**Task objective:** Check every line of the entries for "computer", and copy the lines that hold it.
============
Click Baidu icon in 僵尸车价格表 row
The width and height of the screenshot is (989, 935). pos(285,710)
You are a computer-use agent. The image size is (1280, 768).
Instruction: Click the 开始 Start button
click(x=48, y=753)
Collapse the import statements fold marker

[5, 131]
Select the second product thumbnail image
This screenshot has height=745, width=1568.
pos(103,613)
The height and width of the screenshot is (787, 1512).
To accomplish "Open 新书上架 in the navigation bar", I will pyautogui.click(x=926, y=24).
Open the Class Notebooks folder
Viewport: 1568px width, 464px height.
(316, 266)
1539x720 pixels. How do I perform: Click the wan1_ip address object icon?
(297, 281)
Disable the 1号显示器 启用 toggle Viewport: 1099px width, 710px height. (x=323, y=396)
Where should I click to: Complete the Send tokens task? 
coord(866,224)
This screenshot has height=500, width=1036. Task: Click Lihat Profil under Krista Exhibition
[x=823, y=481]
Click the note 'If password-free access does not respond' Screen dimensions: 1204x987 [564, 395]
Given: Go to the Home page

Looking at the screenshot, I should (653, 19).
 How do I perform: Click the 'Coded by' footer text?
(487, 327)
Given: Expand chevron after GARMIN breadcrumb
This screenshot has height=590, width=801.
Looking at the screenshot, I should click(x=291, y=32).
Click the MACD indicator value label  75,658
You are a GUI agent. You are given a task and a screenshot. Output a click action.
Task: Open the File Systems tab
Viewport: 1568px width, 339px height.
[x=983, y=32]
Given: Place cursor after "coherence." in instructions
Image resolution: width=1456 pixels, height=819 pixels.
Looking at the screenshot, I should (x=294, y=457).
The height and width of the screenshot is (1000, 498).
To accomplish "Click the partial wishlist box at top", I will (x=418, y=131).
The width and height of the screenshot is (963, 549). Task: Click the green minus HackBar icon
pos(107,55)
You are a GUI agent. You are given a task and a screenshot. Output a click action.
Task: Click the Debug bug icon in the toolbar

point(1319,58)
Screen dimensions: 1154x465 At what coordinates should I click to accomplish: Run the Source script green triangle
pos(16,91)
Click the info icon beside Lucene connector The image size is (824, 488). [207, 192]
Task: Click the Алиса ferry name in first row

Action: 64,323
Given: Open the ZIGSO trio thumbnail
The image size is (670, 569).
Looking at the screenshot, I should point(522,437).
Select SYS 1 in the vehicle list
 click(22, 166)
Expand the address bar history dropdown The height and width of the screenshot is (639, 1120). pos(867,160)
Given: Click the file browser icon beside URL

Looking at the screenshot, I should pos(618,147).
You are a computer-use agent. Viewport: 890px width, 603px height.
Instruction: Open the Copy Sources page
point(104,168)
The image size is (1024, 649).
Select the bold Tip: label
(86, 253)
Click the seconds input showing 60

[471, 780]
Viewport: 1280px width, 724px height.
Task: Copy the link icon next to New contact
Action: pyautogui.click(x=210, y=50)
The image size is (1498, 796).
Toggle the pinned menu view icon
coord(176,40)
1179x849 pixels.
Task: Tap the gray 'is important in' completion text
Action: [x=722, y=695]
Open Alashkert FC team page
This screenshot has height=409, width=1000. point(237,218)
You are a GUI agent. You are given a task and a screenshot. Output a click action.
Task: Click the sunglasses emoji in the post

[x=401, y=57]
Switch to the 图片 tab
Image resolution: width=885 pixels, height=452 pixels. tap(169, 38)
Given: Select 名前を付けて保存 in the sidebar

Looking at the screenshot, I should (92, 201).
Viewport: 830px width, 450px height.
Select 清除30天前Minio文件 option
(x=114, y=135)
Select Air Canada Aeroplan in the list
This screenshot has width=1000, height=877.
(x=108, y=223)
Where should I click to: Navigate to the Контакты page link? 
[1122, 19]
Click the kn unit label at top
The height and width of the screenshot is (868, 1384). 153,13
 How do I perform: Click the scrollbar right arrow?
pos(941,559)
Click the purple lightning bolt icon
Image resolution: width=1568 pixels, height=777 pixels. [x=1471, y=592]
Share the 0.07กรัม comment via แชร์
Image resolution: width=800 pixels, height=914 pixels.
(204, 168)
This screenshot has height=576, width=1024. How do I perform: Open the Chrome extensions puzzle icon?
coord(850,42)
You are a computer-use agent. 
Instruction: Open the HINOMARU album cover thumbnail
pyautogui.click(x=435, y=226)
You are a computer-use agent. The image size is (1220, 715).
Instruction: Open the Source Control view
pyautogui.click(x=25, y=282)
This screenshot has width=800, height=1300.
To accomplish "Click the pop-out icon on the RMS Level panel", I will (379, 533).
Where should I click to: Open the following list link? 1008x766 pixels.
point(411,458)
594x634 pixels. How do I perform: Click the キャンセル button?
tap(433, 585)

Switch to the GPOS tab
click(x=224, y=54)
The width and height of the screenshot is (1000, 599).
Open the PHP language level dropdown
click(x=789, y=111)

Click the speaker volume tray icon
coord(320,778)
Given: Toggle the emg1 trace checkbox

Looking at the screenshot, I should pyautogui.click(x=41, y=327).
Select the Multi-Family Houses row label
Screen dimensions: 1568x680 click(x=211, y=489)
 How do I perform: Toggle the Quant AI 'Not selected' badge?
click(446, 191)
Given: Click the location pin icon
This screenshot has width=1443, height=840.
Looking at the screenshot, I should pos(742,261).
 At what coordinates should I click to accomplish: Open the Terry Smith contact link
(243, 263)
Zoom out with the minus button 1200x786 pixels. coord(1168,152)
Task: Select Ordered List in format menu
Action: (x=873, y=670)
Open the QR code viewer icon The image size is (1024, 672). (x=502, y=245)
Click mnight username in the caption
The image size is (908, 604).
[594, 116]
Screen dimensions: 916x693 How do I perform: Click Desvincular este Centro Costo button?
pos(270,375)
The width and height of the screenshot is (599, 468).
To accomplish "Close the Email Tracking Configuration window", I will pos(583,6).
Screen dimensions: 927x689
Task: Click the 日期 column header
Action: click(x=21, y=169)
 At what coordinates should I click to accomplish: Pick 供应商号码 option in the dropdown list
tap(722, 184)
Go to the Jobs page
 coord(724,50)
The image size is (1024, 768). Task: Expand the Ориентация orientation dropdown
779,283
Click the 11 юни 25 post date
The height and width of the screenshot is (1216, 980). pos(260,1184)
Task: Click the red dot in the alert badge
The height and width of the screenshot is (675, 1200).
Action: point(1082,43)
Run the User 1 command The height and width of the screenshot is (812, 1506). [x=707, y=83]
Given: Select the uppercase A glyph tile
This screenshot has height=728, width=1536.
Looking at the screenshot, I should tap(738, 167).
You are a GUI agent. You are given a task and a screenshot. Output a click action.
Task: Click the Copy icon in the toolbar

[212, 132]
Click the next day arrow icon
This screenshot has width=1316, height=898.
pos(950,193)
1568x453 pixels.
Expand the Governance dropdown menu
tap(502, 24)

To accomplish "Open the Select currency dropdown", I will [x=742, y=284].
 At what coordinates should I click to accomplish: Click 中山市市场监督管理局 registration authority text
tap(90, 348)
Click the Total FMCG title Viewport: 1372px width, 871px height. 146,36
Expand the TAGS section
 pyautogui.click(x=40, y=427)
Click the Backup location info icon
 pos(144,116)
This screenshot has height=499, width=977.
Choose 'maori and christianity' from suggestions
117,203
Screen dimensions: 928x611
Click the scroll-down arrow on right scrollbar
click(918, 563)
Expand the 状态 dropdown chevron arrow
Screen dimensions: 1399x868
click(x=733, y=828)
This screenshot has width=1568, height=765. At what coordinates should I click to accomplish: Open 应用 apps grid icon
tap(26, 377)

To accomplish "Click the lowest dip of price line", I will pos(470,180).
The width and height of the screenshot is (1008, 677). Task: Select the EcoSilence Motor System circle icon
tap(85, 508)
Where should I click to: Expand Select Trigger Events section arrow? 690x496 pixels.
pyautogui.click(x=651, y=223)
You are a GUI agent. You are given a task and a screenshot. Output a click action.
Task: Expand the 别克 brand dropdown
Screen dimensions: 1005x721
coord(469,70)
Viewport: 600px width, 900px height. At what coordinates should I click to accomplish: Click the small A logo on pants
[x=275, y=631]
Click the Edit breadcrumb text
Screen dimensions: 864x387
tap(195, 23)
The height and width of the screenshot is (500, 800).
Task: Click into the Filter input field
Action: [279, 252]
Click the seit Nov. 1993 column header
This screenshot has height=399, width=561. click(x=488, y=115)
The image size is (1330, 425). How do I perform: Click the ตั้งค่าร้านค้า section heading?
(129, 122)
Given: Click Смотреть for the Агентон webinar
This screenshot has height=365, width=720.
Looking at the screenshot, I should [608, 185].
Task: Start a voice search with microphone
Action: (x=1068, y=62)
============
**Your response:**
You are a computer-use agent. The image size is (1280, 768).
You are a computer-use agent. Viewport: 890px width, 603px height.
You are a computer-use agent. 
You are a computer-use agent. The image size is (1220, 715).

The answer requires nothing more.